“Pay attention to the small things for one day you may realize they really were the big things.” Kurt Vonnegut
This is one of my favorite quotes. It sets the tone for my approach to life – personal and professional. In leadership, I’ve experienced those moments when small things like appreciation, kindness, remembering make a large impact. A word of encouragement to a student can inspire them to try again. Remembering a staff member’s birthday shows they are valued for more than their organizational skills
Small things are often easy to do.
These concepts can be embraced by all leaders and put into practice immediately. I know there are many “small things” lists in the leadership world. This is mine.
Be courteous. One of the first traits we teach our children is to be polite. This should be the first trait of leadership as well. Use the words please and thank you always. Model the behavior we learned as children. Say hello and goodbye when you arrive and leave, even when stepping out for lunch. Most of our parents taught us to be courteous. We need simply to do what we already know we should.

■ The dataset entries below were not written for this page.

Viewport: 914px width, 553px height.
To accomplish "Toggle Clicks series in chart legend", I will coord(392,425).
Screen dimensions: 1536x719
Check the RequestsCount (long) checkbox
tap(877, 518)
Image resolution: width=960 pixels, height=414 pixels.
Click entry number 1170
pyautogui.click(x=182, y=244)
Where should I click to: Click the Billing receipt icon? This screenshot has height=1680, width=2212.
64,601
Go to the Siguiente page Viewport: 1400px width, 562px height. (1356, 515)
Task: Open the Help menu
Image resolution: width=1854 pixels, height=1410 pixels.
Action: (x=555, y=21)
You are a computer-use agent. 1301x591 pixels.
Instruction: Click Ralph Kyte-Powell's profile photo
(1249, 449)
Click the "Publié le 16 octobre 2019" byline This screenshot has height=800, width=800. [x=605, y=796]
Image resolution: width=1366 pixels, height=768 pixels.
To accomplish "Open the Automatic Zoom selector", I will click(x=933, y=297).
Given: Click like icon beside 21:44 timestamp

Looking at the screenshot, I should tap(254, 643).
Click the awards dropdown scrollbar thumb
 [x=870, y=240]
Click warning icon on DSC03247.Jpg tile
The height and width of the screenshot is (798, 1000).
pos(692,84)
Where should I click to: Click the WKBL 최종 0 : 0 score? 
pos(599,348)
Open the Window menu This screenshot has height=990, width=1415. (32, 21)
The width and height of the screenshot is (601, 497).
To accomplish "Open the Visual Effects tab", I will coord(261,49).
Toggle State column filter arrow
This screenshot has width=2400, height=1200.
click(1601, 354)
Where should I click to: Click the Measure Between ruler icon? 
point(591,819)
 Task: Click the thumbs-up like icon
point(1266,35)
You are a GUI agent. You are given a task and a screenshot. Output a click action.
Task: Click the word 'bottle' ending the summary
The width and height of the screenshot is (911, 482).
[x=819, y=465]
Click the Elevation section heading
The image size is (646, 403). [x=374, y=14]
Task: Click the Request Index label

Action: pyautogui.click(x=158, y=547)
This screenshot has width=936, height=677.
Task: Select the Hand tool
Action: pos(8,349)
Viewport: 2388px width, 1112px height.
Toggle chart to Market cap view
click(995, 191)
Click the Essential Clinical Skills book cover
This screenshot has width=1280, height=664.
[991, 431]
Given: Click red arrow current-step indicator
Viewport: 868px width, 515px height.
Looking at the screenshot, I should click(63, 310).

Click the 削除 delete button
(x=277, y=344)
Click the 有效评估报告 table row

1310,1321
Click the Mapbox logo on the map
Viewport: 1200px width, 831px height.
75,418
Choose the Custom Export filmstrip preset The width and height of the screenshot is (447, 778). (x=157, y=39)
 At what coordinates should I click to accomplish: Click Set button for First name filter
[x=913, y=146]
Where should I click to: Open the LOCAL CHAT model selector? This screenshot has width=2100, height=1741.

Ask, don’t tell. Words are important. Rather than telling your team to do something, ask them. It’s a small, but very big difference. Asking, “Does anyone have space in their schedule to teach an additional course” is different than “I need you to teach this course.” Whether a student, a staff member, or a colleague, we value people by being careful that instructions or requests are not delivered as commands.
Be flexible when possible. I heard a parenting expert once advise parents to – whenever possible – say yes. By doing so, when required to say no, it is more meaningful and acceptable. A similar concept can be effective in the workplace. There are many areas where leaders can be accommodating – flexible start/end times, choice of office location, room accommodations, and more. None of these ideas require great cost; yet, each speaks volumes to employees about their value.
It doesn’t take much to make a big difference. Small actions show you care. Today’s workforce wants to feel valued and appreciated. Leaders have the opportunity to do just that.